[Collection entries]
————
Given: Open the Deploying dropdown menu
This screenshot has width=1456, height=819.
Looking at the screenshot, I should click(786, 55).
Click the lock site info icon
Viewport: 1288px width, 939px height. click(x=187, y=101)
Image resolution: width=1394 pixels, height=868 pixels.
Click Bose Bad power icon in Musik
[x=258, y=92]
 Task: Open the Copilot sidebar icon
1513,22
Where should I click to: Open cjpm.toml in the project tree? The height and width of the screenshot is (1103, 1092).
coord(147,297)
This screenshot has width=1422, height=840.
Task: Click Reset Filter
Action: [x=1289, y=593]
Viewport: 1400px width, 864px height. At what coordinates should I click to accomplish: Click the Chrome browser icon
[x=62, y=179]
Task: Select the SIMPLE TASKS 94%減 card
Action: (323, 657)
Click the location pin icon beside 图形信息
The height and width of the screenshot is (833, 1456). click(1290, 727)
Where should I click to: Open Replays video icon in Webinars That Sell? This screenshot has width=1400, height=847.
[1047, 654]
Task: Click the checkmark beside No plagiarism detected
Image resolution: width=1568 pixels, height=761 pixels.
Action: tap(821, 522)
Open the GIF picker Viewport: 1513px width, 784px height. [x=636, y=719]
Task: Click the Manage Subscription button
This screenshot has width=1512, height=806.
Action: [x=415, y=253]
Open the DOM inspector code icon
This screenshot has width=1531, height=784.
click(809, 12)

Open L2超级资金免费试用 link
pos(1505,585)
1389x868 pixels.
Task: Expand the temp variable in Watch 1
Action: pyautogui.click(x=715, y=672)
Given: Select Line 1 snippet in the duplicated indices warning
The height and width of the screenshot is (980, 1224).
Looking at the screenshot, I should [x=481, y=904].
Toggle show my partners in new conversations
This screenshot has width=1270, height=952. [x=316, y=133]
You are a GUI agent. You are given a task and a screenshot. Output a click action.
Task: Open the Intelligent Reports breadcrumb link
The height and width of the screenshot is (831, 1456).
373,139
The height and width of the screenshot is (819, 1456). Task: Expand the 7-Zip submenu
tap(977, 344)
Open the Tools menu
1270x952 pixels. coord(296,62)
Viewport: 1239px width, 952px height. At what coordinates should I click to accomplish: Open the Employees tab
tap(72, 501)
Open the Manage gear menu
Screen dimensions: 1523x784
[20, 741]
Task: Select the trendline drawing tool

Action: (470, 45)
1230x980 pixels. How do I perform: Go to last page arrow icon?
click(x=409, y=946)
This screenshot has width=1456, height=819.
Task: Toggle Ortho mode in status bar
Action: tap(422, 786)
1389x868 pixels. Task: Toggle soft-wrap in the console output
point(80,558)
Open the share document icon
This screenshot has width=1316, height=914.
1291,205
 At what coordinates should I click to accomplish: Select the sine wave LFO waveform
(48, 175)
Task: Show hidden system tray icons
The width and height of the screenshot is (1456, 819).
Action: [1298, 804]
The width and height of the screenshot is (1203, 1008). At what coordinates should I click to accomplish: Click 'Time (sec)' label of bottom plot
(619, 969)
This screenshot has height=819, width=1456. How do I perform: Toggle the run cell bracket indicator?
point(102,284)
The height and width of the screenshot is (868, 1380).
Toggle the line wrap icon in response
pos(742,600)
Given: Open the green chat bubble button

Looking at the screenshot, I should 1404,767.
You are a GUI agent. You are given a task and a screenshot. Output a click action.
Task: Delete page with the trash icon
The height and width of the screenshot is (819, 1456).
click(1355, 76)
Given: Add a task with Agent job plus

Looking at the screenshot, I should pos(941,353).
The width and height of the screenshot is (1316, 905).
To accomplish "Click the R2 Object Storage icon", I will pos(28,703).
————
REQUIRED ACTION —
The word to find is "Manage". Copy every line of the records that holds it.

SOLUTION TO THE PROBLEM —
Task: Click the Manage Subscription button
Open the Manage gear menu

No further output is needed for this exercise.